Oh the little things…
Of course, my family and friends were my main concern, but beyond that, there were so many little things that I was worried about missing for the next year. Some of the most dear to my heart would be the little things: Siracha hot sauce, television, and my dad’s cooking. And then there was the fact that I had to leave my car behind; even though it is a piece of crap (a 1999 Toyota Camry), I knew I would miss driving my little baby.
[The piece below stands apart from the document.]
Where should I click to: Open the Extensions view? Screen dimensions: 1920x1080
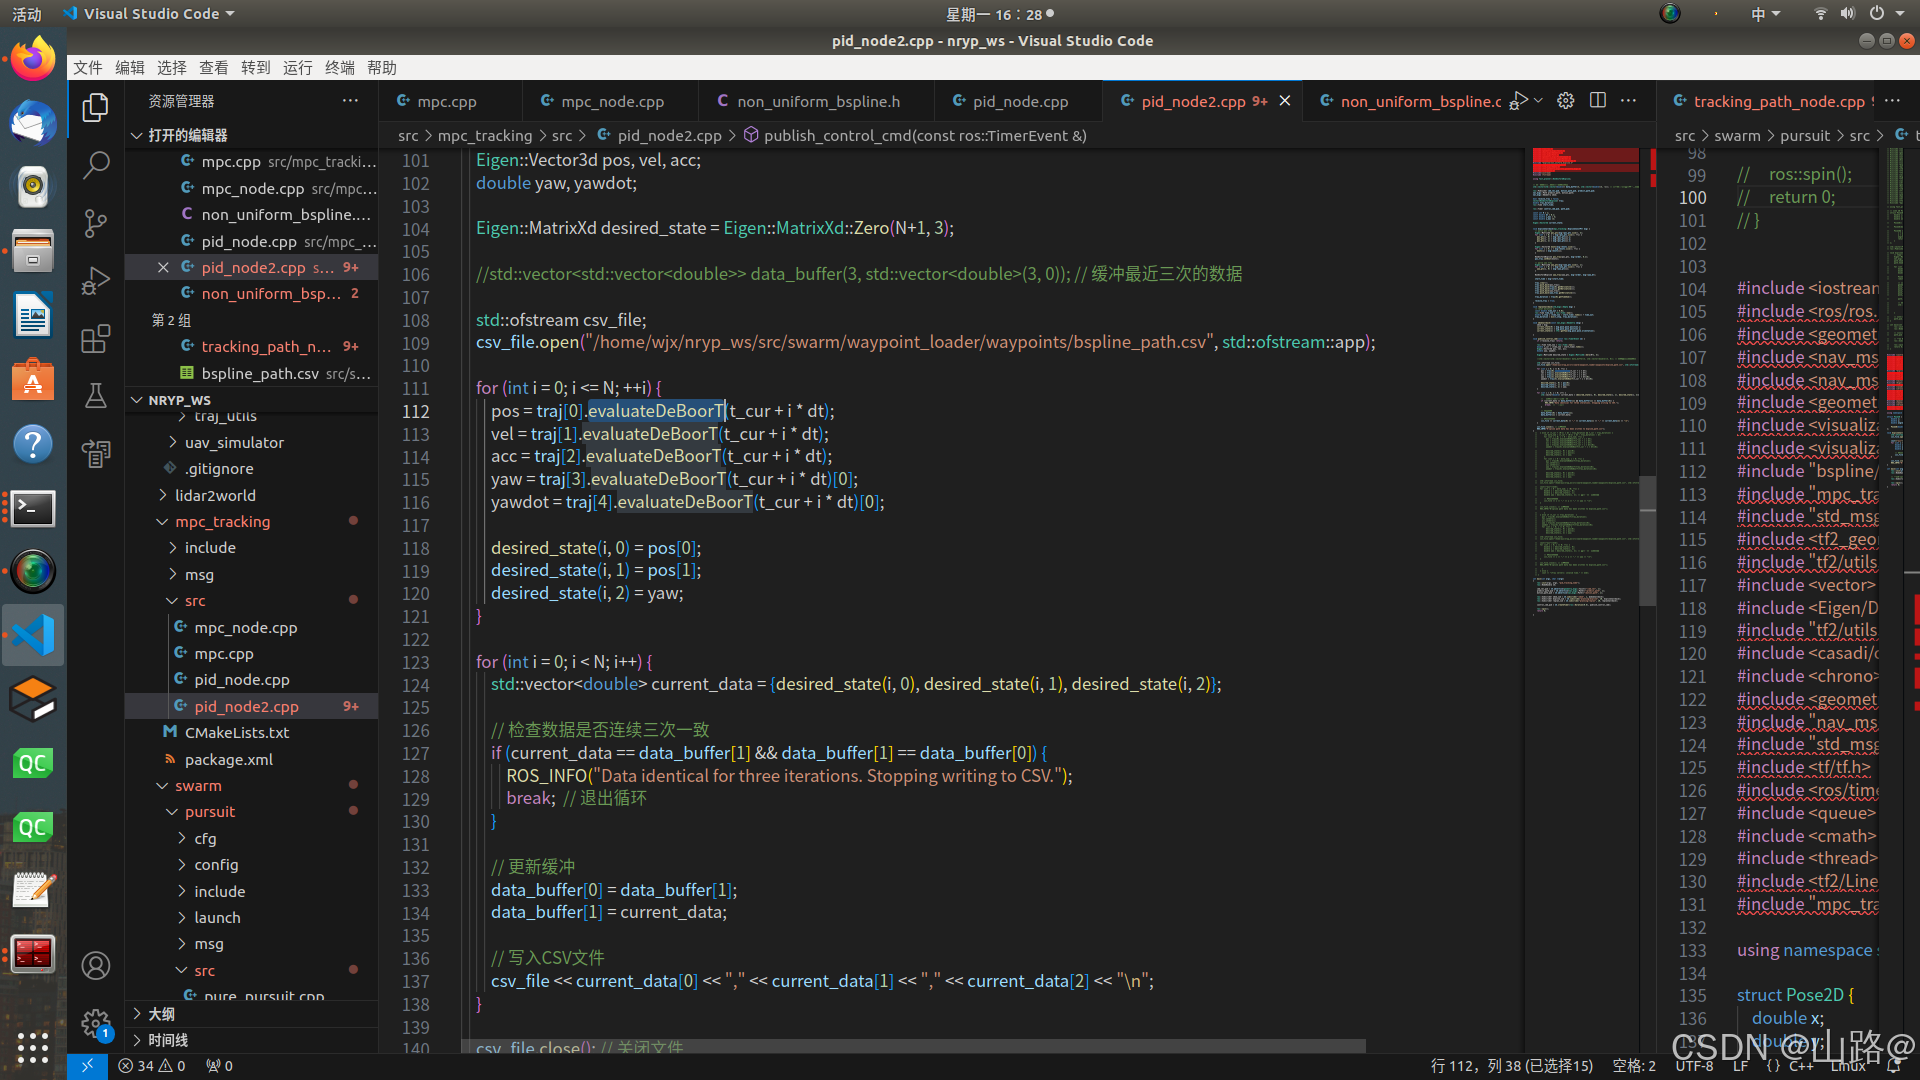click(96, 339)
Coming now to present day, I feel that same feeling again. But now it’s all reversed. I keep thinking about all the things I am going to miss leaving Ireland. Once again, the people are the biggest thing, but there are so many little things: the chocolate, which is drastically so much better than the chocolate in America (DRASTICALLY, I really can’t stress how good it is), or the biscuits, which are really just cookies here but somehow they just do them so much better than us. When I left the states, I was worried about not being able to drive, now I think about how I will miss living in a city where I don’t need to drive. I’ve grown to love my weekly walks to Aldi, or runs along the Liffey and the back street of Dublin. I think about how easy it is to get on the DART (their rail system) and ride one stop over to walk along the sea or go to a hike along the cliffs in Howth, or the Wicklow mountains; beautiful scenery is not a scarce thing when living in Dublin! And of course, I miss my dad’s cooking and dinner with my family, but I am already thinking about how I will soon be missing dinners at Maeve’s (Maeve=Meteors manager aka our everything), where a light dinner seems to always turn into the most extravagant meal I’ve ever had.
I’m not sure that I anticipated the attachment I would have to the people, places and things in Ireland when was coming over, but somewhere over the past couple of months, that attachment has grown and everyday keeps growing. I know I still have tons of time left here, but going into the second semester has made me reflect that my time here may end sooner than I realize, so I really need to embrace all these things I love. I like to try to eat healthy, but I can’t not eat the chocolate here, or I can’t not eat the brown bread and biscuits (am I right?!). And I love sleeping in, but on a sunny day, I need to wake up early and take advantage of the daylight and go for a morning hike.
These moments won’t last forever, so time to make em’ count.